I am facing difficulty as the parameter here is range dependent However, if $X_{(1)}>\theta_1$, then $f_1(x)>\lambda f_0(x)$ if $e^{n(\theta_1- \theta_0)}> \lambda$ would mean rejection of null hypothesis. But how will I make this test a size $\alpha$ test? The ratio is coming to be constant. Please help!

Answer 1

Joint density of the sample $(X_1,X_2,\ldots,X_n)$ is

$$f_{\theta}(x_1,\ldots,x_n)=\exp\left(-\sum_{i=1}^n(x_i-\theta)\right)\mathbf1_{x_{(1)}>\theta}\quad,\,\theta>0$$

By N-P lemma, a most powerful test of size $\alpha$ for testing $H_0:\theta=\theta_0$ against $H_1:\theta=\theta_1(>\theta_0)$ is given by $$\varphi(x_1,\ldots,x_n)=\begin{cases}1&,\text{ if }\lambda(x_1,\ldots,x_n)>k\\0&,\text{ if }\lambda(x_1,\ldots,x_n)<k\end{cases}$$

, where $$\lambda(x_1,\ldots,x_n)=\frac{f_{\theta_1}(x_1,\ldots,x_n)}{f_{\theta_0}(x_1,\ldots,x_n)}$$

and $k(>0)$ is such that $$E_{\theta_0}\varphi(X_1,\ldots,X_n)=\alpha$$

Now,

\begin{align} \lambda(x_1,\ldots,x_n)&=\frac{\exp\left(-\sum_{i=1}^n(x_i-\theta_1)\right)\mathbf1_{x_{(1)}>\theta_1}}{\exp\left(-\sum_{i=1}^n(x_i-\theta_0)\right)\mathbf1_{x_{(1)}>\theta_0}} \\\\&=e^{n(\theta_1-\theta_0)}\frac{\mathbf1_{x_{(1)}>\theta_1}}{\mathbf1_{x_{(1)}>\theta_0}} \\\\&=\begin{cases}e^{n(\theta_1-\theta_0)}&,\text{ if }x_{(1)}>\theta_1\\0&,\text{ if }\theta_0<x_{(1)}\le \theta_1\end{cases} \end{align}

So $\lambda(x_1,\ldots,x_n)$ is a monotone non-decreasing function of $x_{(1)}$, which means

$$\lambda(x_1,\ldots,x_n)\gtrless k \iff x_{(1)}\gtrless c$$, for some $c$ such that $$E_{\theta_0}\varphi(X_1,\ldots,X_n)=\alpha$$

We thus have

$$\varphi(x_1,\ldots,x_n)=\begin{cases}1&,\text{ if }x_{(1)}>c\\0&,\text{ if }x_{(1)}<c\end{cases}$$

Again,

\begin{align} E_{\theta_0}\varphi(X_1,\ldots,X_n)&=P_{\theta_0}(X_{(1)}>c) \\&=\left(P_{\theta_0}(X_1>c)\right)^n \\&=e^{n(\theta_0-c)}\quad,\,c>\theta_0 \end{align}

So from the size condition we get $$c=\theta_0-\frac{\ln\alpha}{n}$$

Finally, the test function is

$$\varphi(x_1,\ldots,x_n)=\begin{cases}1&,\text{ if }x_{(1)}>\theta_0-\frac{\ln\alpha}{n}\\0&,\text{ if }x_{(1)}<\theta_0-\frac{\ln\alpha}{n}\end{cases}$$

Answer 2

Comment: This is a tricky problem--pretty much for the reason you mention.

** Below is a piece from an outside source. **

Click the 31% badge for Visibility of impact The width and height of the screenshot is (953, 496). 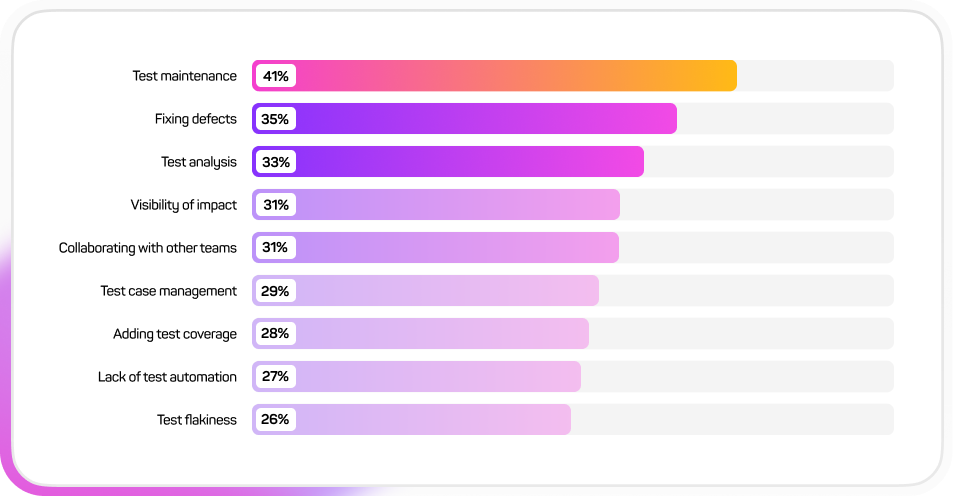point(276,205)
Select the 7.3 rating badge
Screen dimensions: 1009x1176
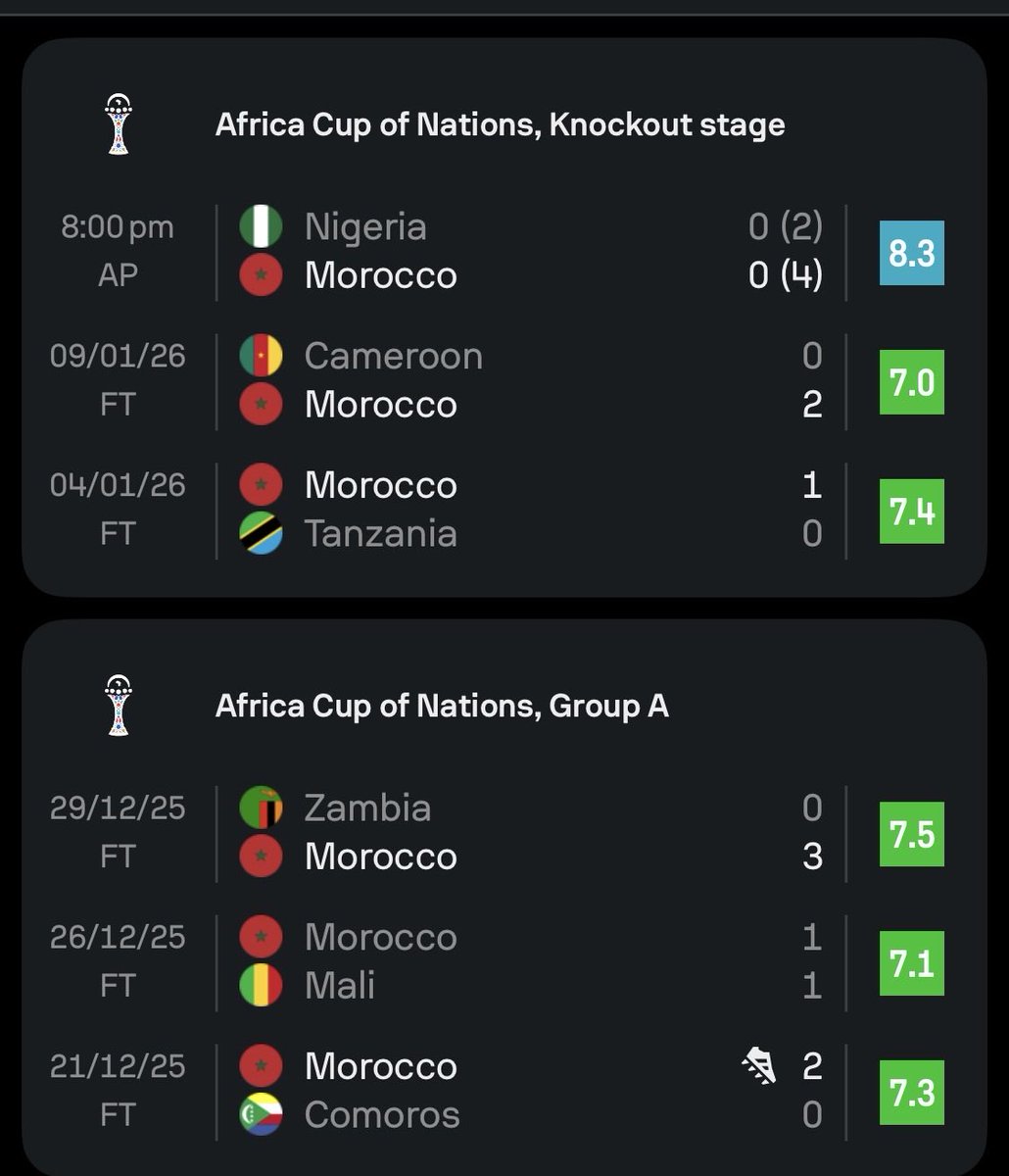(x=912, y=1093)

It may help to consider the case $n = 1$ for $\theta_0 = 1,\,\theta_1 = 5.$ Then plots of the PDF are shown below. Suppose we agree to Reject $H_0: \theta = 1$ against $H_a: \theta= 5$ when the single observation (also the smallest) $X > 5,$ otherwise fail to reject. Then it is easy to see that the significance level of the test is $\alpha \approx 0.0025.$

Can you write the LR in this case? When you understand the problem for $n = 1,$ then go on the the general case.

Answer 3

If $X_{(1)} \in (\theta_0, \theta_1)$, then there is no uncertainty and you sure that $H_0$ right. If $X_{(1)} \ge \theta_1$, then the MP test of size $\alpha$ is: reject $H_0$ if $$ c\le\frac {\exp\{n \theta_1 - \sum x_i \}} {\exp\{n \theta_0 - \sum x_i \} } = \exp\{ n(\theta_1 - \theta_0 \}, $$ which is clearly not helpful as it constant for evey $n$. However, note that the LR is monotone increasing function of $\theta_1$, hence using the fact that $X_{(1)} \sim \mathcal{E}xp_{\theta_1}(n)$, the genral form of the MP is $$ \alpha = \mathbb{E}_{\theta_1}I\{X_{(1)} > c \}=\mathbb{P}_{\theta_1}(X_{(1)} > c) = \exp\{n(\theta_1 - c)\}, $$ i.e., the MP is $$ I\{X_{(1)} >\theta_1-\frac{\ln \alpha}{n}\} \, . $$ for $X_{(1)} \ge \theta_1$, and $0$ otherwise.